Required action: An exact copy of all the data, minus the images, is required.

Dataset excerpts:
——

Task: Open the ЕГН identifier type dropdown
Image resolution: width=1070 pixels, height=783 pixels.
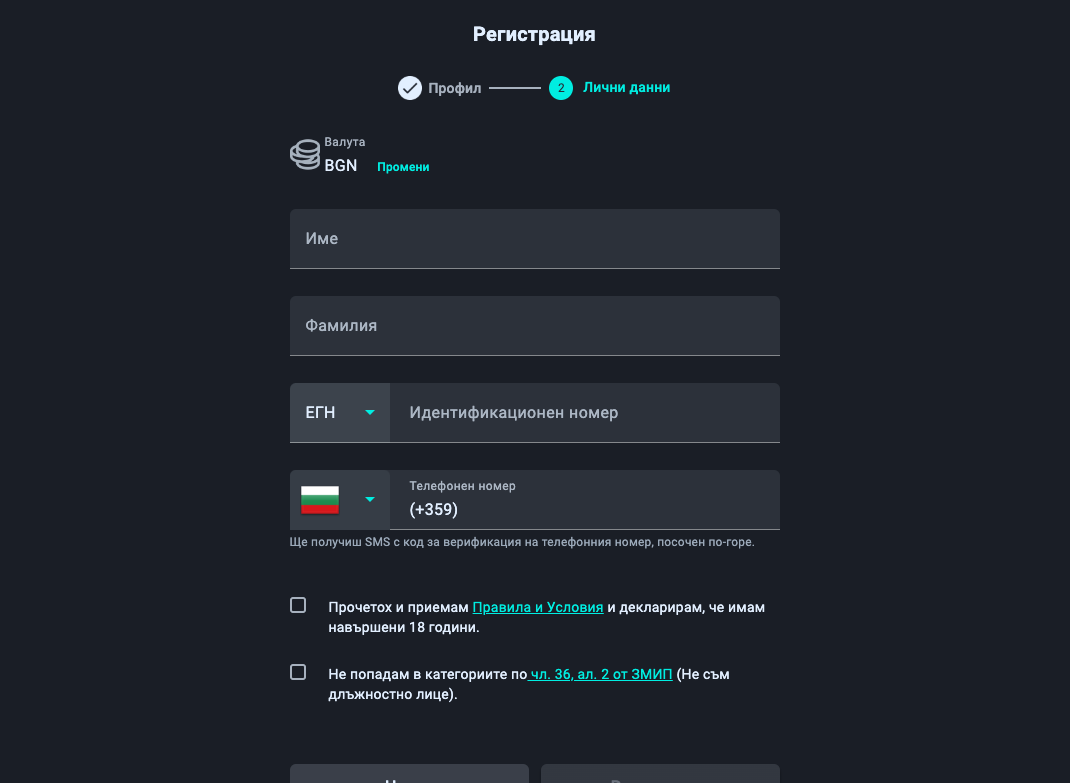Action: click(x=339, y=412)
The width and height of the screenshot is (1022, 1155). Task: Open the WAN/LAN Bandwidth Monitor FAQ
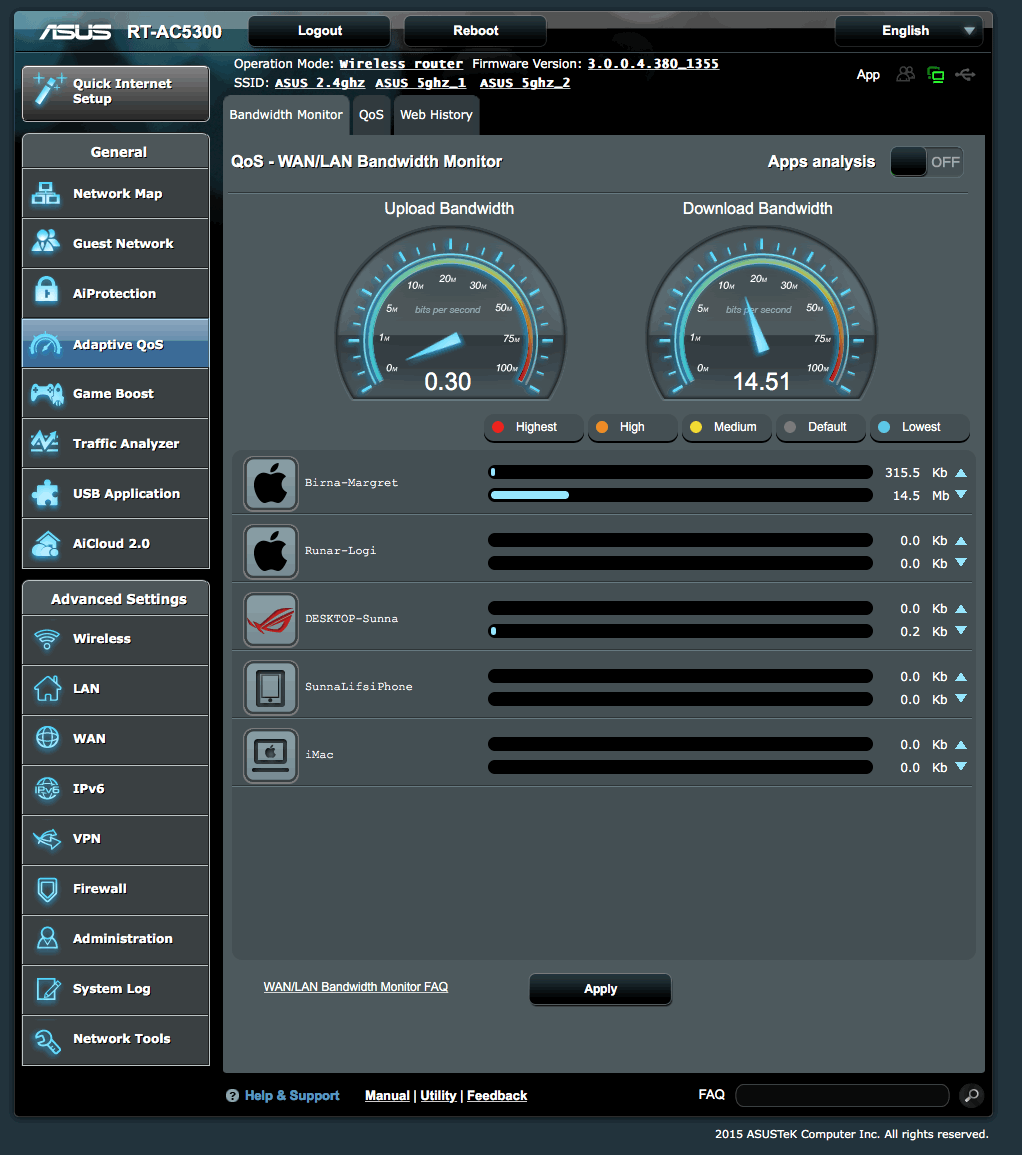click(x=355, y=986)
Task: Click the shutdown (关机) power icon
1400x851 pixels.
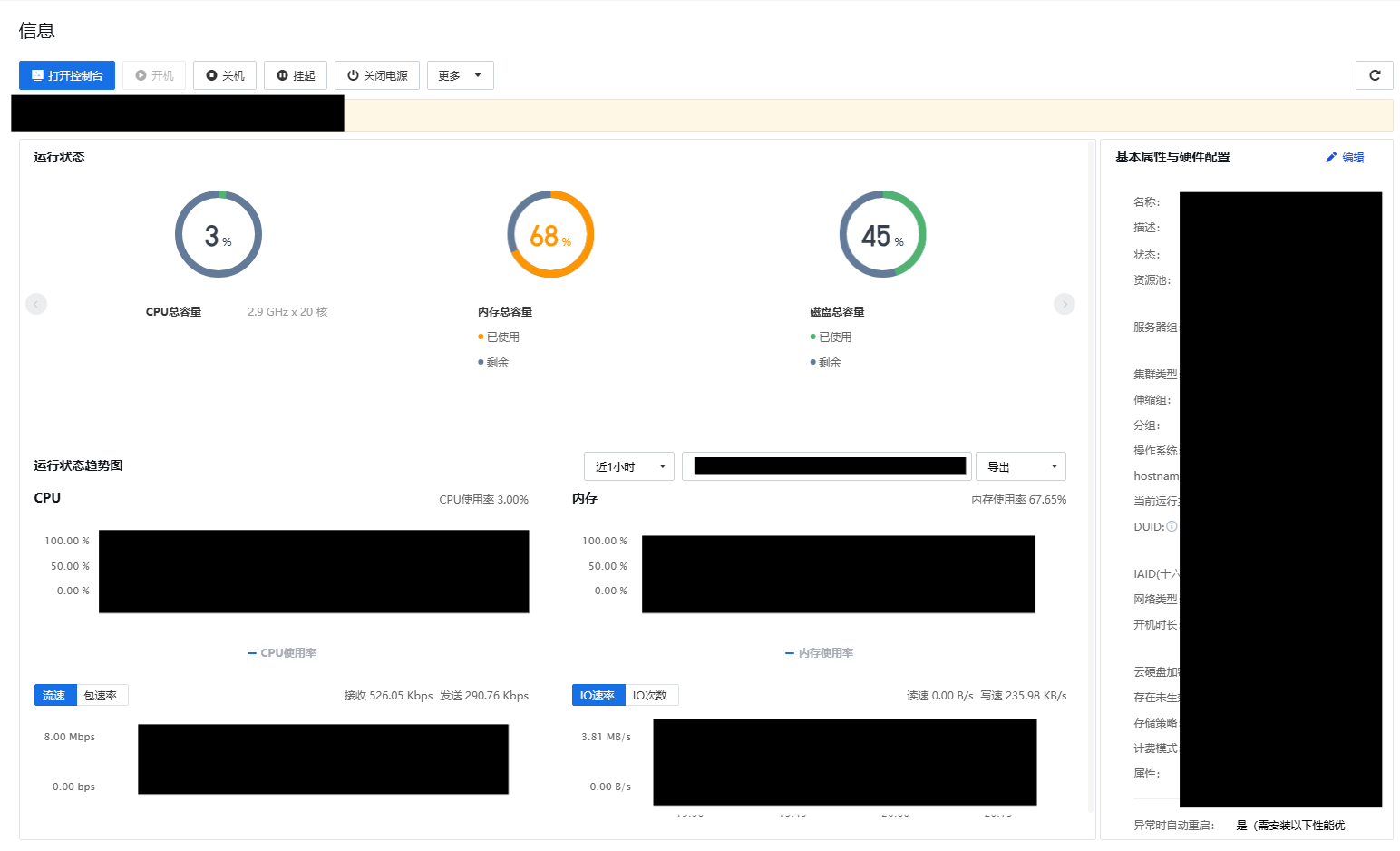Action: click(211, 75)
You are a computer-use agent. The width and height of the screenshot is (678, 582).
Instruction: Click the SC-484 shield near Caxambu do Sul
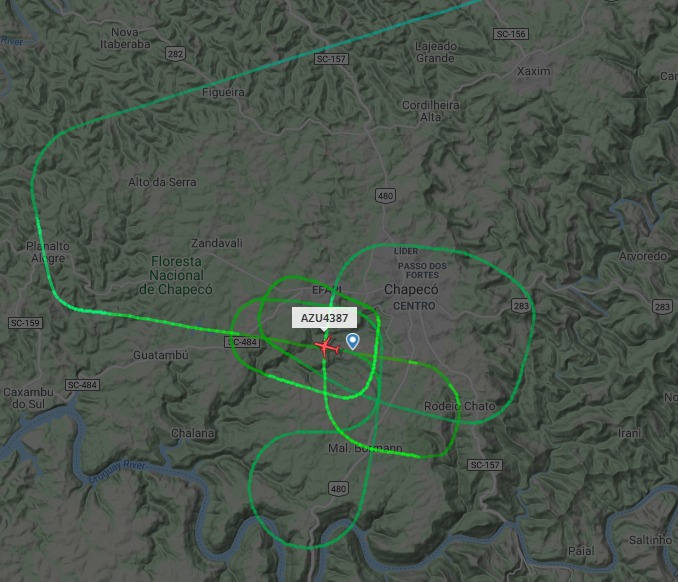[83, 385]
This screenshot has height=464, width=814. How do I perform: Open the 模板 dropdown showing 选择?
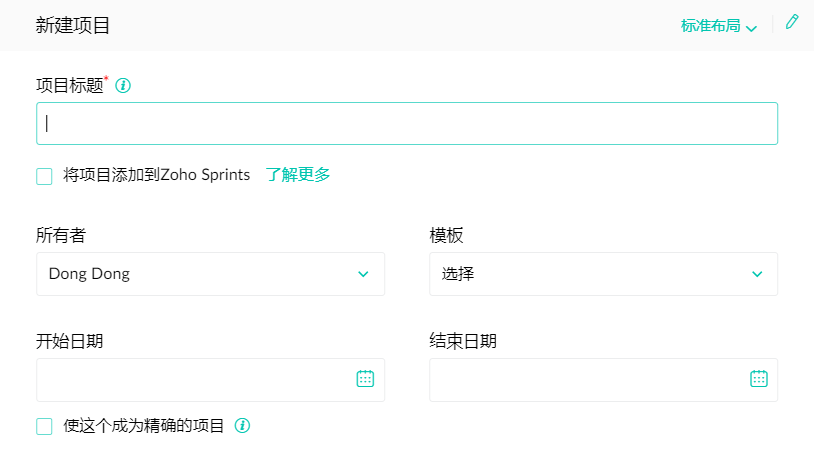point(603,274)
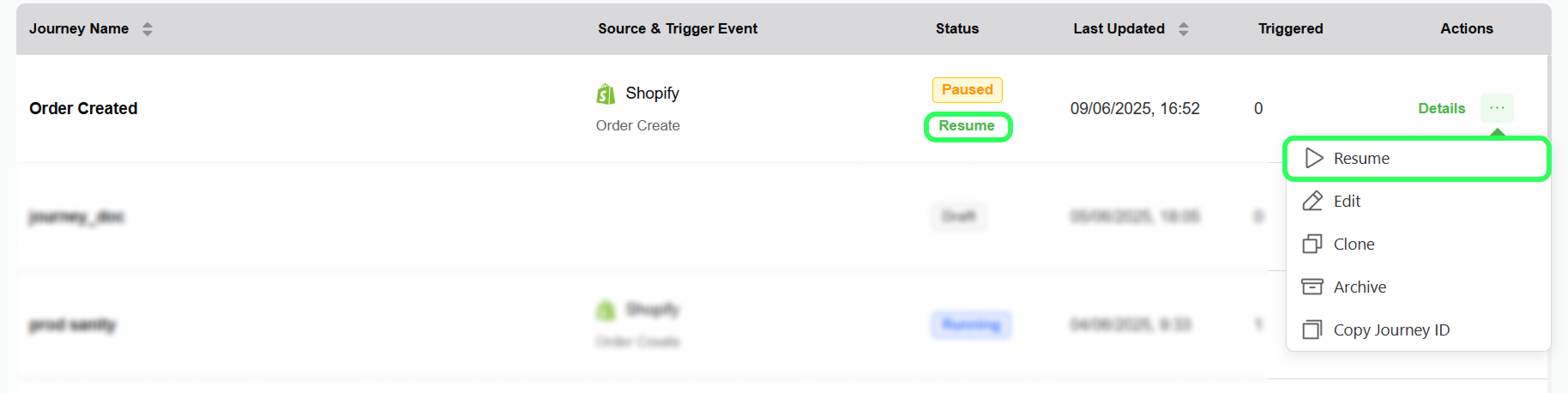
Task: Click the Clone duplicate icon
Action: pyautogui.click(x=1312, y=244)
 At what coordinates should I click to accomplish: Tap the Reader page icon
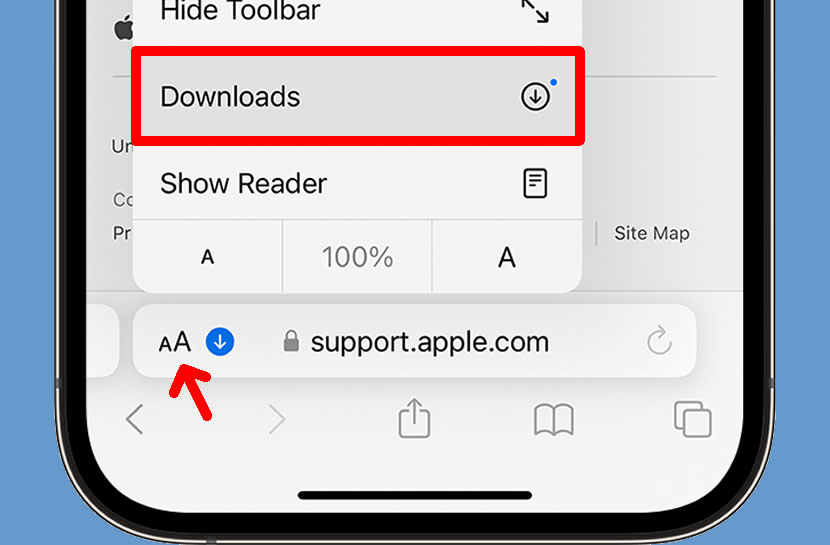pos(535,183)
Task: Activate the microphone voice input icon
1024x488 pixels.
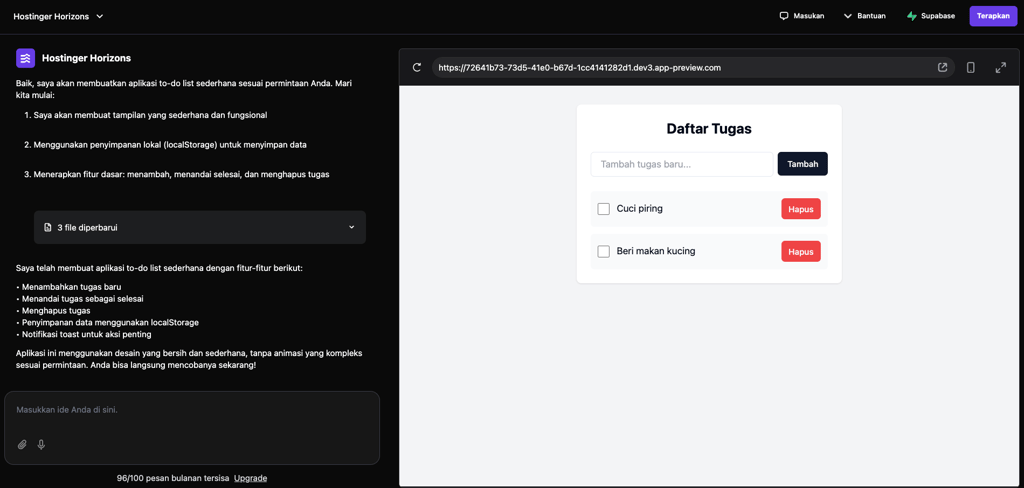Action: click(x=41, y=445)
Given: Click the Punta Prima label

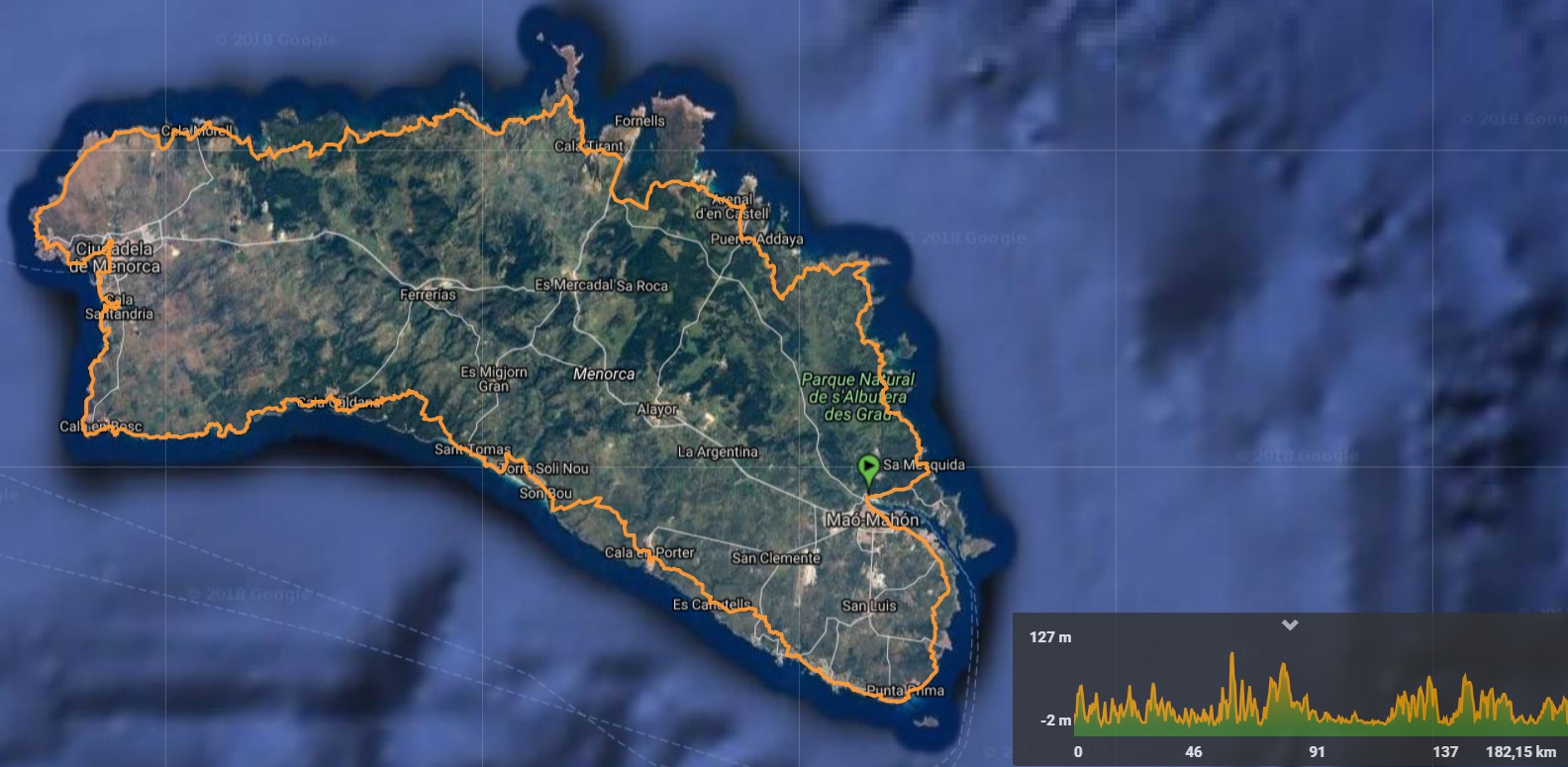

——

Answer space:
Task: Open the ЕГН identifier type dropdown
Image resolution: width=1070 pixels, height=783 pixels.
Action: click(x=339, y=412)
The width and height of the screenshot is (1022, 1155). Task: Open the WAN/LAN Bandwidth Monitor FAQ
click(x=355, y=986)
Task: Click the shutdown (关机) power icon
1400x851 pixels.
Action: click(211, 75)
You are a computer-use agent. The width and height of the screenshot is (678, 582).
Instruction: Click the SC-484 shield near Caxambu do Sul
[83, 385]
This screenshot has height=464, width=814. How do I perform: Open the 模板 dropdown showing 选择?
point(603,274)
Task: Click the Clone duplicate icon
Action: pyautogui.click(x=1312, y=244)
 At what coordinates should I click to accomplish: Tap the Reader page icon
pos(535,183)
Task: Activate the microphone voice input icon
1024x488 pixels.
Action: click(x=41, y=445)
Given: Click the Punta Prima label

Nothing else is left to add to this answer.